[What you are asked to do]:
Go from the first line below to the one with "Given: Select the up arrow position button" and print each line exactly.

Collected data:

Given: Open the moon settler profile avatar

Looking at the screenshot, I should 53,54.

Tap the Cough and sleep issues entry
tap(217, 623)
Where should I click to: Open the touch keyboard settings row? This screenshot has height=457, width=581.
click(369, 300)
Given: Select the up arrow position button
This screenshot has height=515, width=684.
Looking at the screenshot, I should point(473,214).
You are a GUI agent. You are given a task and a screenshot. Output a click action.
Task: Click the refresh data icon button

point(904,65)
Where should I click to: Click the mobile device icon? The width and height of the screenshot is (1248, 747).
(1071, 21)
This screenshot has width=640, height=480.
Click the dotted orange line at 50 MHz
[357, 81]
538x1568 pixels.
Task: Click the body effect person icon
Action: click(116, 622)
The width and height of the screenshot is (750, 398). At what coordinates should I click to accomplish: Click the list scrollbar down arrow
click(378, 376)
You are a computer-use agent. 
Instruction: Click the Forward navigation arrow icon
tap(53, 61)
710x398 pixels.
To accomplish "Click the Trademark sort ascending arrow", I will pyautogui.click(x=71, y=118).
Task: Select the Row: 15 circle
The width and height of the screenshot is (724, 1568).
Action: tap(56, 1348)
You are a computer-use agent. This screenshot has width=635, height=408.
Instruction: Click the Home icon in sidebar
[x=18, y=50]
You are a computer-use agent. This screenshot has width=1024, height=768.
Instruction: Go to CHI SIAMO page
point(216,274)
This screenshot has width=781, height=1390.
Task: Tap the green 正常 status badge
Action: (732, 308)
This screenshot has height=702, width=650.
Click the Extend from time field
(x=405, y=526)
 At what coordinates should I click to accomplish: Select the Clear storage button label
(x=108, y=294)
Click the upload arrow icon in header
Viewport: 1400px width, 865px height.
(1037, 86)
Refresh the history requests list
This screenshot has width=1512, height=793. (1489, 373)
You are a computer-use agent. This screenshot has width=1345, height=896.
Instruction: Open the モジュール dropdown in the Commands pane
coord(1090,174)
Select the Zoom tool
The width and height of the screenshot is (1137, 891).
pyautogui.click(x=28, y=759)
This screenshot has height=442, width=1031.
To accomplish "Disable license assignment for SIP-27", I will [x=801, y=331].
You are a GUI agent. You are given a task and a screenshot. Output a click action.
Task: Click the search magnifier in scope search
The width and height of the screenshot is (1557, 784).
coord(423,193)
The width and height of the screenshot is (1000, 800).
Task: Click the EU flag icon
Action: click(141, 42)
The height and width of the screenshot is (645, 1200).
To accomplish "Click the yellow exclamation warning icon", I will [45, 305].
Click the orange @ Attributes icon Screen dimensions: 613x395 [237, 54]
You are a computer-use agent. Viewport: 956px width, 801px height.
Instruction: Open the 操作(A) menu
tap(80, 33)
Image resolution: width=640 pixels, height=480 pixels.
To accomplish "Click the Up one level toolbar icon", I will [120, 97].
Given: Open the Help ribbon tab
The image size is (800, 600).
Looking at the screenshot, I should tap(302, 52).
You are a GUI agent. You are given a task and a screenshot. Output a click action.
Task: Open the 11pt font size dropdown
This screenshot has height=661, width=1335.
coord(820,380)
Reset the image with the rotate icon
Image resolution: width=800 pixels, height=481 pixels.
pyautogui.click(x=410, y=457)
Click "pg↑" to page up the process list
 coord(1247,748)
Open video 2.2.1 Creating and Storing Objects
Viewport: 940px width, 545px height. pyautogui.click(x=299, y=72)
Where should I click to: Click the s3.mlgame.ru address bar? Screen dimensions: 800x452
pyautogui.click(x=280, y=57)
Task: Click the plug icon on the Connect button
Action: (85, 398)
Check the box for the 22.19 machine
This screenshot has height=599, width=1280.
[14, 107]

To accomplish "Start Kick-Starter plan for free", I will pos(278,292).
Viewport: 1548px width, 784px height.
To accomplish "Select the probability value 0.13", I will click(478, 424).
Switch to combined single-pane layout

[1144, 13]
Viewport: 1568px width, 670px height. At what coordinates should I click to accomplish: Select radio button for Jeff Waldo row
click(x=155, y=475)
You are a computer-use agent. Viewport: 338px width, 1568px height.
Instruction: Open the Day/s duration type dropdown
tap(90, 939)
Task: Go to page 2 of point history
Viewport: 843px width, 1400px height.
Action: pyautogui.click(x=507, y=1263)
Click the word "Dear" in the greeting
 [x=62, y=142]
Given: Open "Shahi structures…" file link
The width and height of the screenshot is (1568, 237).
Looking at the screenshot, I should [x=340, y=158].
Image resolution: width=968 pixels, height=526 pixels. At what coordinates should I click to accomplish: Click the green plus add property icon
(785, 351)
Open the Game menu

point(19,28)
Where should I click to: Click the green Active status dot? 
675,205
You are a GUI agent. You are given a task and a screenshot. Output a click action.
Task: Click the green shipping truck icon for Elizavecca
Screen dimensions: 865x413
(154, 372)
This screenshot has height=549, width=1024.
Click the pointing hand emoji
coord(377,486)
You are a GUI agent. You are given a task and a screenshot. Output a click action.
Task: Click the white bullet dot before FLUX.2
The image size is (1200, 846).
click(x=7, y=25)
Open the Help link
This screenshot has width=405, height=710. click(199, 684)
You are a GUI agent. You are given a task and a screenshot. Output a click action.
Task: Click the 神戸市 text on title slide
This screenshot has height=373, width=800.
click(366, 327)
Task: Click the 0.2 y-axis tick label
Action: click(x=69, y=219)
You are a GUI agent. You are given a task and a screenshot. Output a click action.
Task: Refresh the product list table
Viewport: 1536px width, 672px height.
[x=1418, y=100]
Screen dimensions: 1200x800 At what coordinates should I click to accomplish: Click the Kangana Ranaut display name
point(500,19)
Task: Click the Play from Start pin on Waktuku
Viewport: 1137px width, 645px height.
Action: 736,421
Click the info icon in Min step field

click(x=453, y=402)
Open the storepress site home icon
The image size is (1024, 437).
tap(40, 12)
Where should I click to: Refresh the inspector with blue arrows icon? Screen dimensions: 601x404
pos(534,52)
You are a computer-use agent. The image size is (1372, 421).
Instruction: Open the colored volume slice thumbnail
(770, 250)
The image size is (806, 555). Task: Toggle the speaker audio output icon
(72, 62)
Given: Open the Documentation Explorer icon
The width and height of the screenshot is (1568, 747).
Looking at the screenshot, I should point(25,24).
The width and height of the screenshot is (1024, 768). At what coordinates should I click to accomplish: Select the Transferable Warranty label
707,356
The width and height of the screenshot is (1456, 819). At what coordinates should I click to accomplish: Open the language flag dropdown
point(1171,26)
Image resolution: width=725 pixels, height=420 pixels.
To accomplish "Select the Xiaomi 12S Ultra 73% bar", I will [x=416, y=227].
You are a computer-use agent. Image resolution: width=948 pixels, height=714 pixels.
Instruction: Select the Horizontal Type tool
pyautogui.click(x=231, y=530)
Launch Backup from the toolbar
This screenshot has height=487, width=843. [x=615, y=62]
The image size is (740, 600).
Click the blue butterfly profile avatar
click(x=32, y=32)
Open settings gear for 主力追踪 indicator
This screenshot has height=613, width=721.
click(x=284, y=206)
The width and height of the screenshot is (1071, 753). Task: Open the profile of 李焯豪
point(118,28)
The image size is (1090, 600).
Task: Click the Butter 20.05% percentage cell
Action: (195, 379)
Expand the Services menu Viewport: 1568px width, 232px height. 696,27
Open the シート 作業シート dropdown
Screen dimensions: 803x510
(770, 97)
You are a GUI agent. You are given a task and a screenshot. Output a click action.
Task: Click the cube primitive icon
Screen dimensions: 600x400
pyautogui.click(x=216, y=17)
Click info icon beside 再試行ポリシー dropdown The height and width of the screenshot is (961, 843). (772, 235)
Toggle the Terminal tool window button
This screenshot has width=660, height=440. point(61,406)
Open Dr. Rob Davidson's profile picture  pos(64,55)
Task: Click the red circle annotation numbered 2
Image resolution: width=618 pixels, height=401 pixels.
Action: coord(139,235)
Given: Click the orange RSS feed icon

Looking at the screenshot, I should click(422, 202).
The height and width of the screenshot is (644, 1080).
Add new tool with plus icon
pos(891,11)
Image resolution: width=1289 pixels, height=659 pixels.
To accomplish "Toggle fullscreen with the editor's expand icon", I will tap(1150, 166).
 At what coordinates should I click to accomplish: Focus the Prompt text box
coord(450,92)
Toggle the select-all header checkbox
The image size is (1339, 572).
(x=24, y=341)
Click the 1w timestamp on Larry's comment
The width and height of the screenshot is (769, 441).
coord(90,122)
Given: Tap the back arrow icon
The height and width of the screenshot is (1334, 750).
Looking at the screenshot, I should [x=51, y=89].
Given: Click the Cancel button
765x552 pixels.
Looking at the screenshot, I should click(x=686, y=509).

[Answer to this task]:
Given: Open the moon settler profile avatar

Looking at the screenshot, I should 53,54.

Tap the Cough and sleep issues entry
tap(217, 623)
Where should I click to: Open the touch keyboard settings row? This screenshot has height=457, width=581.
click(369, 300)
Given: Select the up arrow position button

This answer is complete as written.